TASK PROMPT
Everything from the opening line of the listing below to the line that has "Task: Select the", inclusive, should be returned exactly, except the pictures.

EXERCISE DATA
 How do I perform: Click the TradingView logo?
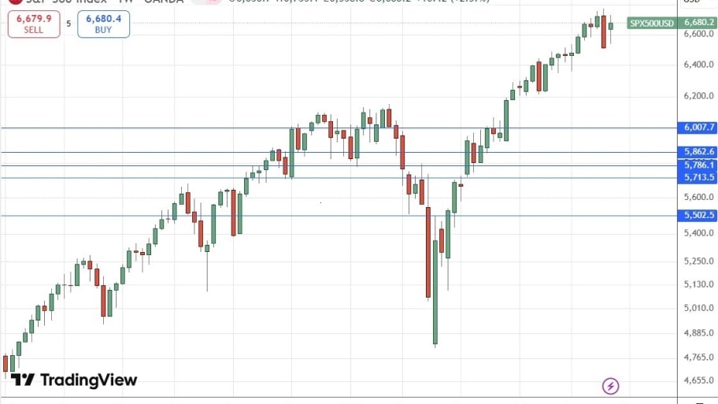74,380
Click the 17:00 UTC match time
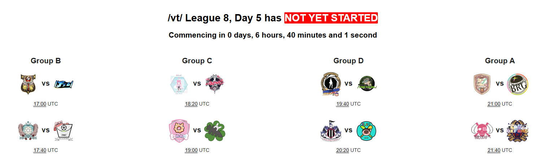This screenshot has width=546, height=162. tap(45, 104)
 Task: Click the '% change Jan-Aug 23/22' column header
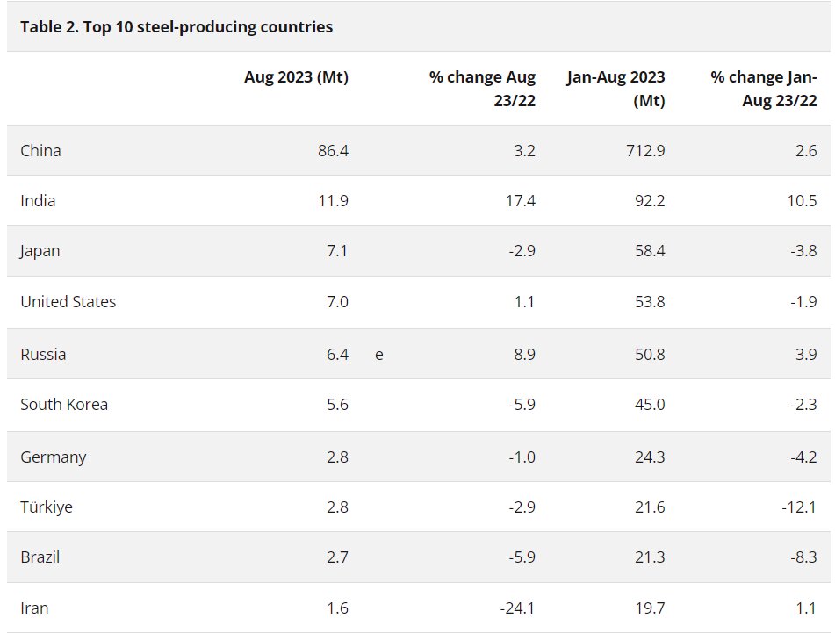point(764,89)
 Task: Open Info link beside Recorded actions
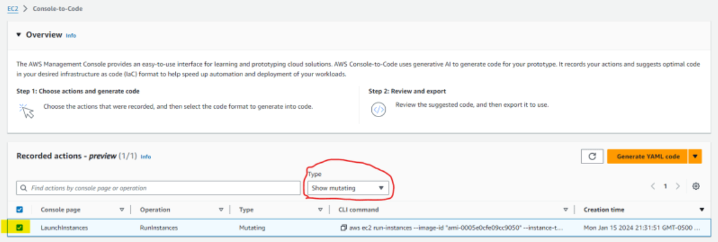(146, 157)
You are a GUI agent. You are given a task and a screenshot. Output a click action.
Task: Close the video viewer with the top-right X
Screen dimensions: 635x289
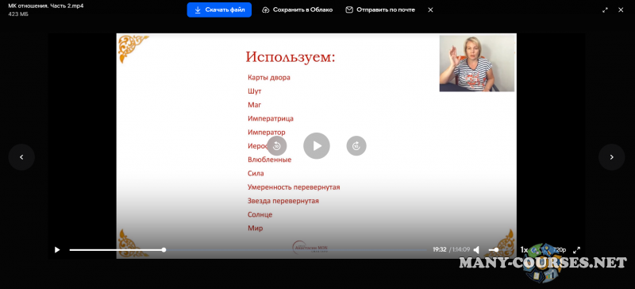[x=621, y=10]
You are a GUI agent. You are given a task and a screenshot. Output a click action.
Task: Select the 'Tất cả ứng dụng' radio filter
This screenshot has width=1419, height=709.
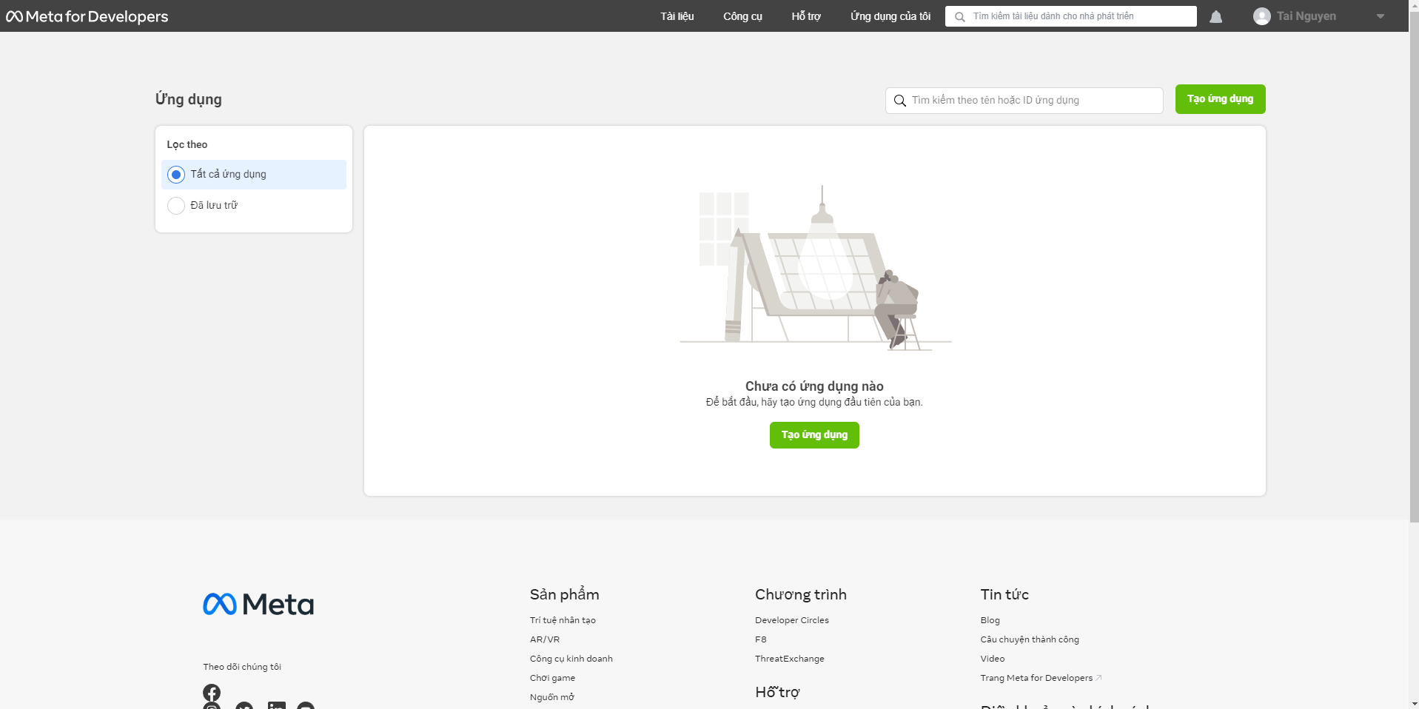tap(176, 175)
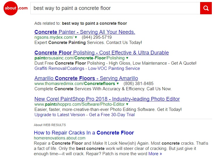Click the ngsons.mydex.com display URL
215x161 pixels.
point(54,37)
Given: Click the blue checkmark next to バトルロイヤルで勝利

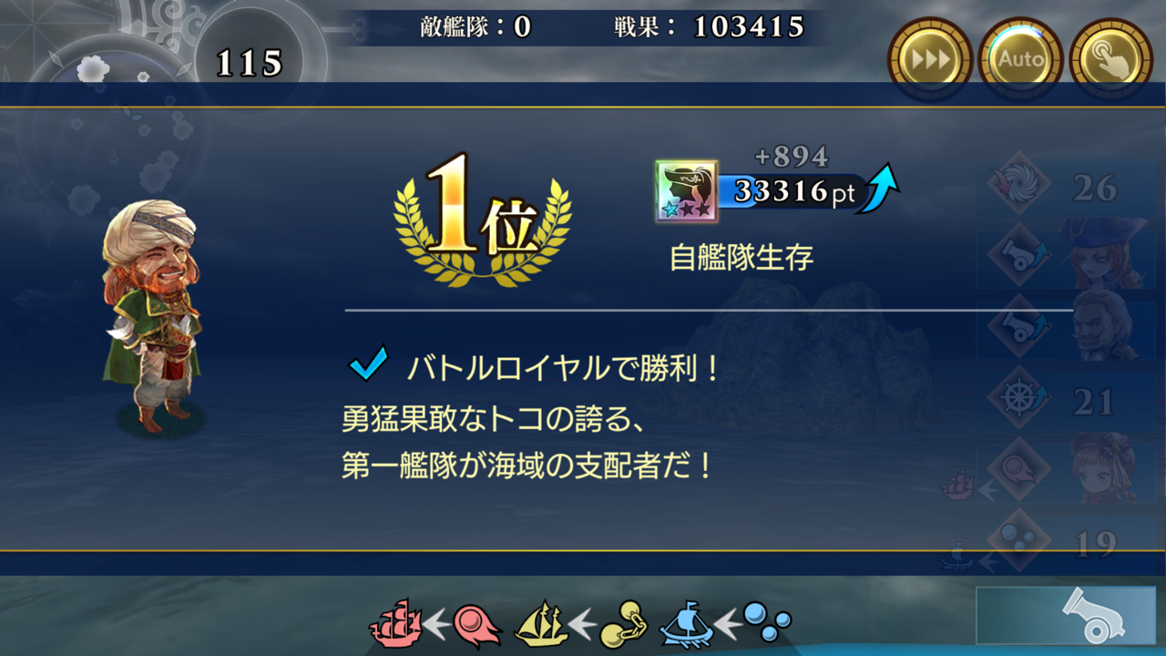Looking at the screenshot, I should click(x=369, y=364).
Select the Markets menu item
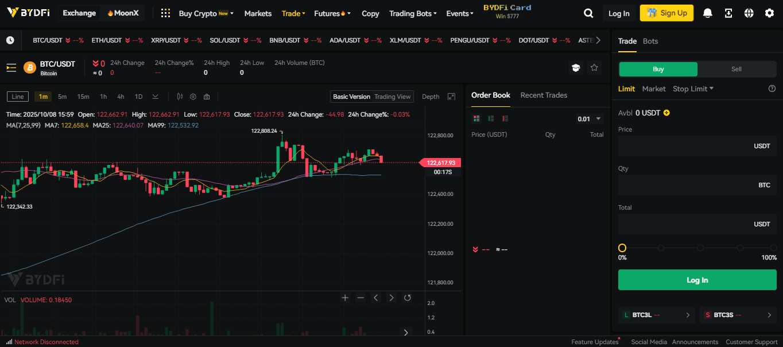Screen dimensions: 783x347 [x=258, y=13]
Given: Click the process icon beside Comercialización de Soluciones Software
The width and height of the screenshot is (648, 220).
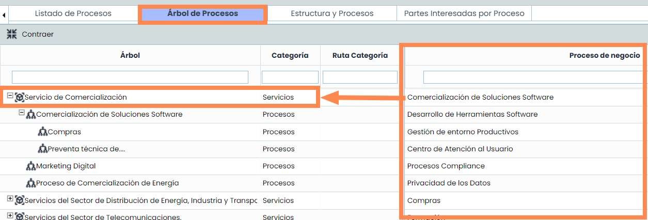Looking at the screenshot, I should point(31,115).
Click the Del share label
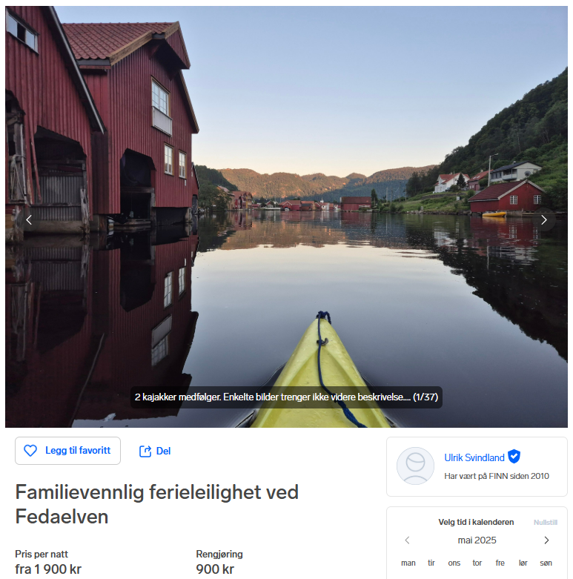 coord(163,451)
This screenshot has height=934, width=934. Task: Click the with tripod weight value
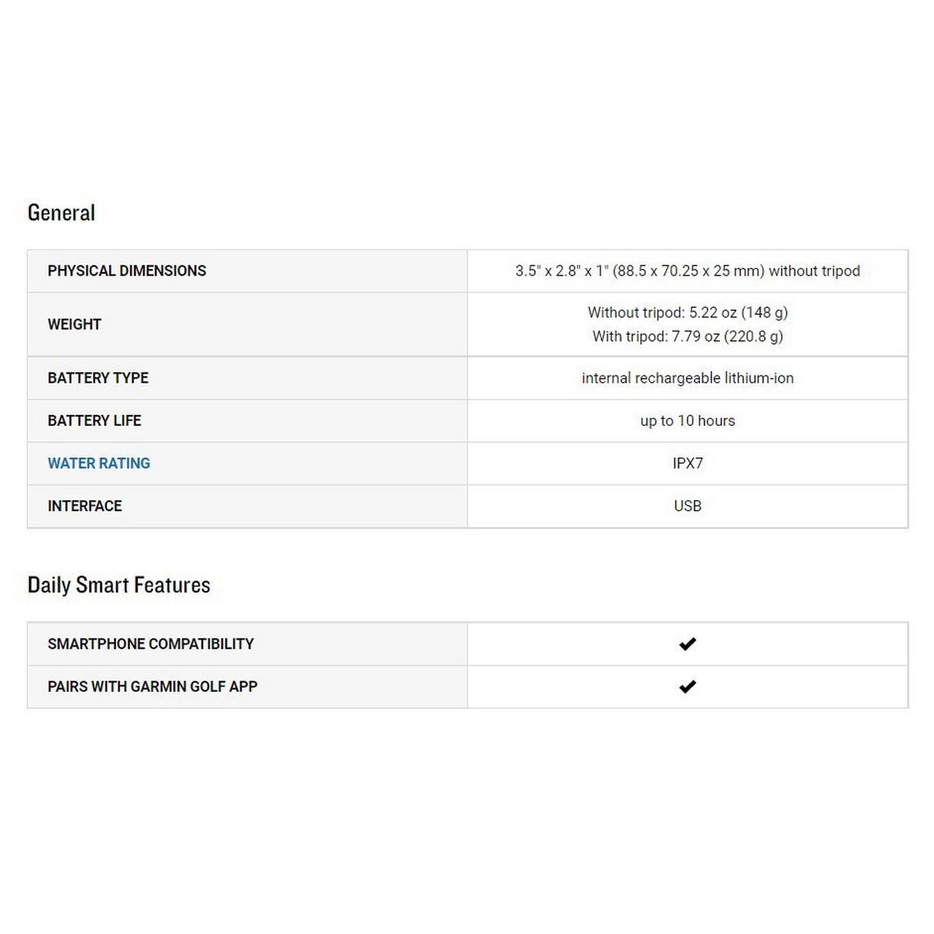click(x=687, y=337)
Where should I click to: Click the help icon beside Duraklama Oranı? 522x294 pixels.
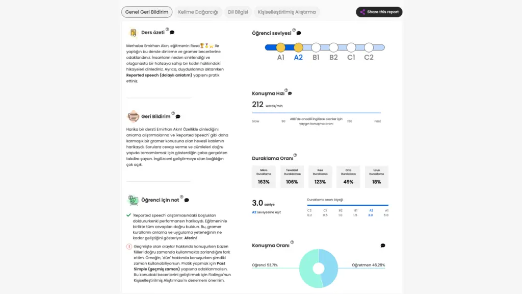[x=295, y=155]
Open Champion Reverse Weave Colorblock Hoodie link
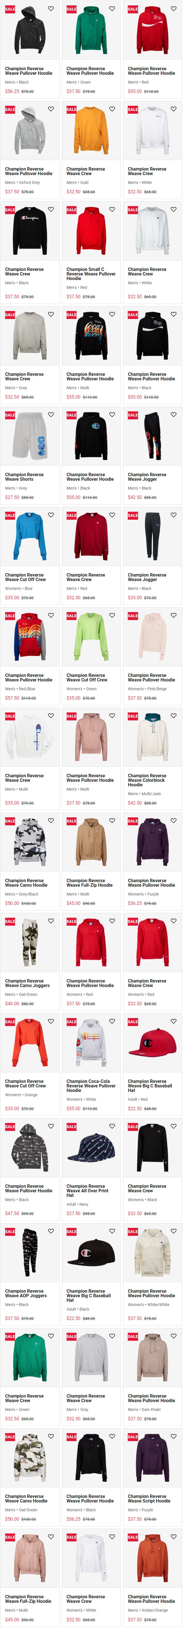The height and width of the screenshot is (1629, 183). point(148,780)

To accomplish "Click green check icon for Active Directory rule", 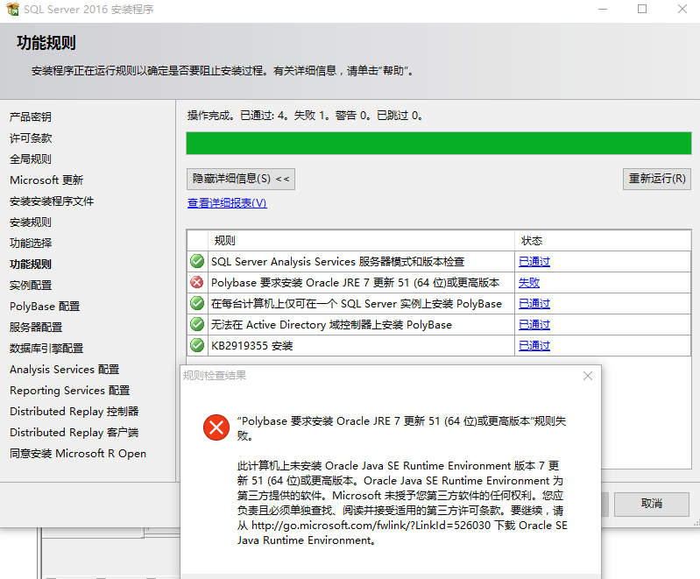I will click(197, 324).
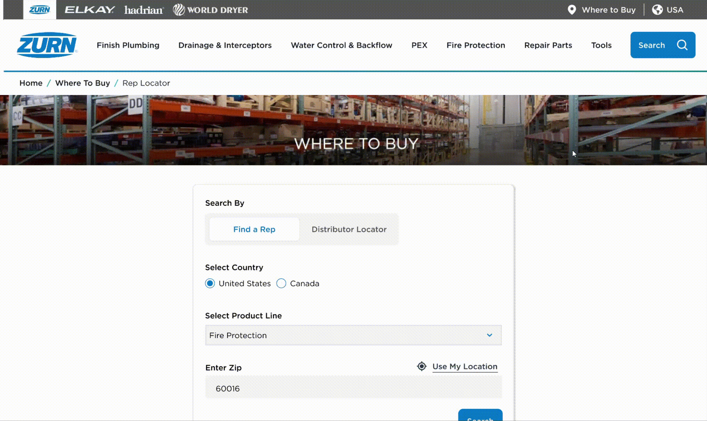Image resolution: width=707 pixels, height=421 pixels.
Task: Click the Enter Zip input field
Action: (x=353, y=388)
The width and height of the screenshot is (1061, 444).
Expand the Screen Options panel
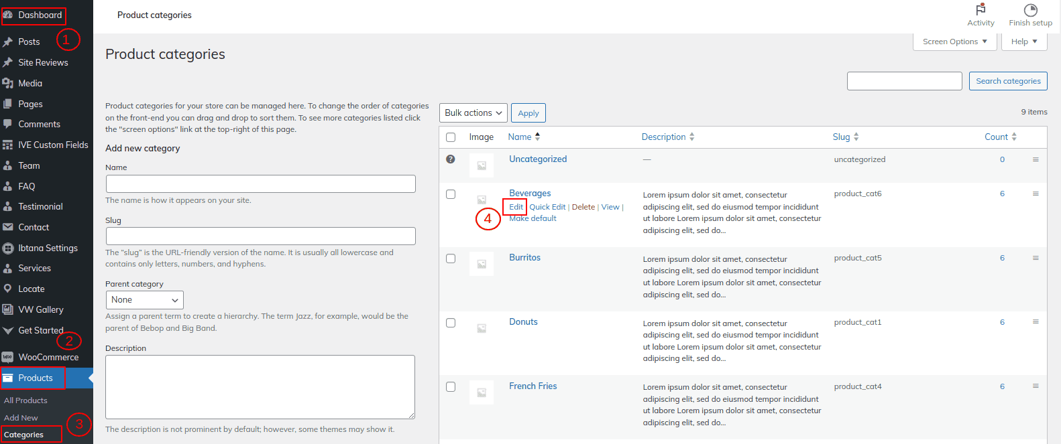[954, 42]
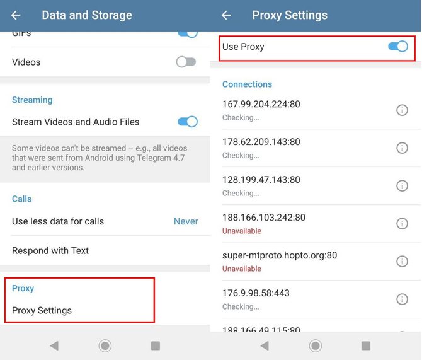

RESULT
 How do I perform: Click the TradingView logo?
74,380
Click the 17:00 UTC match time
This screenshot has width=546, height=162. tap(45, 104)
 Task: Click the '% change Jan-Aug 23/22' column header
point(764,89)
 Task: Open Info link beside Recorded actions
(146, 157)
You are a GUI agent. You are given a task and a screenshot. Output a click action.
Task: Close the video viewer with the top-right X
Screen dimensions: 635x289
[x=621, y=10]
You are a GUI agent. You are given a task and a screenshot. Output a click action.
Task: Select the 'Tất cả ứng dụng' radio filter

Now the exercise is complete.